Con la globalizzazione però i confini si stanno mostrando inefficienti. Le risorse su cui questa fase capitalistica si fonda sono sempre più immateriali e meno geograficamente determinate. La conoscenza, la finanza, i big data, le energie rinnovabili, sono risorse sempre più fondamentali e numericamente rilevanti. Chiaramente avremo ancora bisogno di risorse naturali per produrre il nostro cibo e i nostri oggetti, ma saranno meno preponderanti che in passato.

Per un economia dell’immateriale lo stato-nazione e i confini che lo costituiscono sono sempre più problematici.

La vera sfida è quella perciò di trovare una formula che trascenda il principio di confine e di conseguenza quello di stato-nazione.

Per far questo mi domando se la formula più adatta non sia quella di una rete globale di città-stato.

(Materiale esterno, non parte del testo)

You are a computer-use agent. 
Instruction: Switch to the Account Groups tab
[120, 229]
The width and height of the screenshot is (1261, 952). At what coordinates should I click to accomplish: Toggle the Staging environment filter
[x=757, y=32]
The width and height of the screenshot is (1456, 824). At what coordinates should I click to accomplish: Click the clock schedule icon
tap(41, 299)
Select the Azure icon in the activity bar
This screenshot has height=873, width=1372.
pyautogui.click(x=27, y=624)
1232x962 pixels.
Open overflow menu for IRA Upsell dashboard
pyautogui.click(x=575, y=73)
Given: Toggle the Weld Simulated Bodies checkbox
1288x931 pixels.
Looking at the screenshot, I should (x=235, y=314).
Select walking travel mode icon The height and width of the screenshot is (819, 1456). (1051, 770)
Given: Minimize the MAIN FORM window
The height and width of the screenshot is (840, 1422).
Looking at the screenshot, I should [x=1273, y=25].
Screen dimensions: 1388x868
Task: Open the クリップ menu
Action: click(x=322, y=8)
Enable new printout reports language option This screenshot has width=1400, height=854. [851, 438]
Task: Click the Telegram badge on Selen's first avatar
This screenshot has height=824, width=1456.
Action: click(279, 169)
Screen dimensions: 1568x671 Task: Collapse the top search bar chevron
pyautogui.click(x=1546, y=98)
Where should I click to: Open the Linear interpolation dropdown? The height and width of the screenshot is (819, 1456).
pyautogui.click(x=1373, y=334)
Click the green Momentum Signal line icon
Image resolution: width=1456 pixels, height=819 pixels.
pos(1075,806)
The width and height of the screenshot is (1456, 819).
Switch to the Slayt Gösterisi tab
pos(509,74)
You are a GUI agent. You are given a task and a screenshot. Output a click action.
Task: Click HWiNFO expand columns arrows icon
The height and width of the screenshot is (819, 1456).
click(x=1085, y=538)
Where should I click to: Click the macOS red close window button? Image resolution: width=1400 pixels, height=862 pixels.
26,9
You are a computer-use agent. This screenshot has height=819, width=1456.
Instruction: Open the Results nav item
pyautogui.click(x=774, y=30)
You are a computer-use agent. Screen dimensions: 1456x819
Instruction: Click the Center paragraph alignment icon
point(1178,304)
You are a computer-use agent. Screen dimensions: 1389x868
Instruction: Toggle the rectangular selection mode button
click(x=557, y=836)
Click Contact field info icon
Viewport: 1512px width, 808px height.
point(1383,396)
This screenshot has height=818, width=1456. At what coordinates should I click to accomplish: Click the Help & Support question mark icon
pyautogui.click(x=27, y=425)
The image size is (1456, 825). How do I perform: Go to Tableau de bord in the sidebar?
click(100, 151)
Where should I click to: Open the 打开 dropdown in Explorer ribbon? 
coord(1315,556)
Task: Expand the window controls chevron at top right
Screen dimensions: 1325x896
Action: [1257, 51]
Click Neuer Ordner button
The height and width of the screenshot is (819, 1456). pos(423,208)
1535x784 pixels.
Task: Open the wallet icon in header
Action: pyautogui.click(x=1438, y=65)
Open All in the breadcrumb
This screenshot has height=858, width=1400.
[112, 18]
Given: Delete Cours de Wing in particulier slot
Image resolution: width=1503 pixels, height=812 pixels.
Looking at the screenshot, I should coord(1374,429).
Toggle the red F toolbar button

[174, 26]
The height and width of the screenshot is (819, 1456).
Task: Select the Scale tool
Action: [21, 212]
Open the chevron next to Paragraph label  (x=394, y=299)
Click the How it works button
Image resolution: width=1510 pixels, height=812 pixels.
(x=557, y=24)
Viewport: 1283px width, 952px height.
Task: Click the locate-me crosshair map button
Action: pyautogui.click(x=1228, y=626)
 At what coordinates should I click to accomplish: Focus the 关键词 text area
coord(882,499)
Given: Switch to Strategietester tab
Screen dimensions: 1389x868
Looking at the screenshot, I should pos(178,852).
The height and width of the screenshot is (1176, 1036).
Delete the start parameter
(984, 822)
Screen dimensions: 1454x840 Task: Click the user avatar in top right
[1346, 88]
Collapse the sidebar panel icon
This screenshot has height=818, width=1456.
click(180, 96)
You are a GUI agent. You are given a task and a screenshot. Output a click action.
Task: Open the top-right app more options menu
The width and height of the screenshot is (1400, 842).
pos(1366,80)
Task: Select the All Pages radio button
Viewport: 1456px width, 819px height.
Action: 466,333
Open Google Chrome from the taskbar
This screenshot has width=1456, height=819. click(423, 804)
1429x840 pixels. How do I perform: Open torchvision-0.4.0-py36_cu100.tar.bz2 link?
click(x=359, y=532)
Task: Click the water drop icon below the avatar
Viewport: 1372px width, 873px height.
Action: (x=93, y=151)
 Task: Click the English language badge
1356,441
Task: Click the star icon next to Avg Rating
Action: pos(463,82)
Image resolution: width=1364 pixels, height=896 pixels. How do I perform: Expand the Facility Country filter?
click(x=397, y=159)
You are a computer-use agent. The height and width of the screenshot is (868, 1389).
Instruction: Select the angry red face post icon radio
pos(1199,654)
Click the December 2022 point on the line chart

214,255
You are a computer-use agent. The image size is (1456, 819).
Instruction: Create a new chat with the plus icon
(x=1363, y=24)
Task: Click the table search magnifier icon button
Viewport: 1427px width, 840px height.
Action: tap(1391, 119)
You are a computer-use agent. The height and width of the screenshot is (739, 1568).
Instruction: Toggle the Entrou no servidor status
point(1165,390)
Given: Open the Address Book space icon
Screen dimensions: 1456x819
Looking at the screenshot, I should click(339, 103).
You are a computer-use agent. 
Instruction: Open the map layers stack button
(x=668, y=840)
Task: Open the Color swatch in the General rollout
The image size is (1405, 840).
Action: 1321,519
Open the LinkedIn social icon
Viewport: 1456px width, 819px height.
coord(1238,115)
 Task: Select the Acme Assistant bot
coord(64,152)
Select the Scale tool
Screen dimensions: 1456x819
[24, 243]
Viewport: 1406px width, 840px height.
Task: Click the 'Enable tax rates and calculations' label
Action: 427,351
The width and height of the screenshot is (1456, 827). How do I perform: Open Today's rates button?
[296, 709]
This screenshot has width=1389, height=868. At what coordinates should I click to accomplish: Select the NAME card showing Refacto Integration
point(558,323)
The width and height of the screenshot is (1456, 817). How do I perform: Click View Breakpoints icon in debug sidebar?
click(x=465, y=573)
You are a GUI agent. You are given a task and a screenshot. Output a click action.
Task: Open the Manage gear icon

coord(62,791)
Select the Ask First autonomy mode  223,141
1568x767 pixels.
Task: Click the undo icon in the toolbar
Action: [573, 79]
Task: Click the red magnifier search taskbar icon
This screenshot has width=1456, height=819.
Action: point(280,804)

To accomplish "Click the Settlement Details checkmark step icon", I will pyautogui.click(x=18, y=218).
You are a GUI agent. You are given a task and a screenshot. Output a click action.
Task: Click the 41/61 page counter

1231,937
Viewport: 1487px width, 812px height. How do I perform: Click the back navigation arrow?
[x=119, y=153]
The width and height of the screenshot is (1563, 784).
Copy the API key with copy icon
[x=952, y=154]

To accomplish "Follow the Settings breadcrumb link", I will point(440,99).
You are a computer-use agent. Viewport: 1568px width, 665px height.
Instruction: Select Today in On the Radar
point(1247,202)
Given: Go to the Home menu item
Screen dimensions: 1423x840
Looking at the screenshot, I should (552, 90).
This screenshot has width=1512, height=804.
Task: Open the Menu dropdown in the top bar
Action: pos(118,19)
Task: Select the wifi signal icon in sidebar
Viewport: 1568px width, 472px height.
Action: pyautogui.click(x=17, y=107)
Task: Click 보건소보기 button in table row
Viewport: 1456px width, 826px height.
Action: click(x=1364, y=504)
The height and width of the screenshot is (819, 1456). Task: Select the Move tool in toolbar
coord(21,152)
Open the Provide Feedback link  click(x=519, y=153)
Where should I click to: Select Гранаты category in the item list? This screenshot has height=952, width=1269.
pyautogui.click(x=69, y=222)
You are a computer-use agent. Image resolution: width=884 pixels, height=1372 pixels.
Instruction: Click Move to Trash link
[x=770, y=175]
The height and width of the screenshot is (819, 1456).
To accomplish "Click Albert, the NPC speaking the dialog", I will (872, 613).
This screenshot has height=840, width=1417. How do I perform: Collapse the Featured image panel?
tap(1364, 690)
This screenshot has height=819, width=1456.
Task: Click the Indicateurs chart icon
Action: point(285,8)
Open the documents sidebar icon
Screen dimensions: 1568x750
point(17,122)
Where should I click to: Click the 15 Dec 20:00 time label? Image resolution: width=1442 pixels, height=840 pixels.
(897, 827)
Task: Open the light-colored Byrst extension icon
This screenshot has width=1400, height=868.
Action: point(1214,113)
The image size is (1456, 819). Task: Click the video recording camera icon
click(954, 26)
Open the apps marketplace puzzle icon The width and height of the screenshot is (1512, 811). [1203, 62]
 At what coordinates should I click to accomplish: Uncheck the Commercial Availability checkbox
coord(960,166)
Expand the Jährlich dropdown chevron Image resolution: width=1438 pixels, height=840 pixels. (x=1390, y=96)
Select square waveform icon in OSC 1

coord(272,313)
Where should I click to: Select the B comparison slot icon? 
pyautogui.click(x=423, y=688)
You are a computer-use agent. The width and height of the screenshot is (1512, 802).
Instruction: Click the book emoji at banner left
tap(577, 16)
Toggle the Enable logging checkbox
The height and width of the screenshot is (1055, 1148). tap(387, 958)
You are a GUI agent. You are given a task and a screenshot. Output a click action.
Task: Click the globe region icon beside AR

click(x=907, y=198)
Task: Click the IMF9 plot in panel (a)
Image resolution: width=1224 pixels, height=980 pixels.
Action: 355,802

Le città pongono l’enfasi sul centro e non sul confine ed è al loro interno che si produce gran parte dell’economia dell’immateriale.

Mentre i confini dividono, i centre invece attraggono e uniscono.

Per la cittadinanza dovremmo pensare ad un sistema di mutuo riconoscimento e non di una autorità centrale che la garantisca. In questo la blockchain ci può venire in aiuto. Resta fondamentale la gestione del territorio al di fuori dei “centri” rappresentati dalle città stato e per far questo dobbiamo riappropriarci del concetto di comunità fondato però non sulla semplice condivisione della residenza in un luogo geografico, ma dalla condivisione del comune obiettivo della cura di quel territorio.

La sfida è gigantesca, ma è di questo nuovo ordine che dobbiamo parlare. Una Unione Europea pensata solo come uno stato-nazione più grande, può essere un buon obiettivo intermedio, che scardini alcune dinamiche di potere, ma per il futuro dobbiamo pensare ancora più in grande.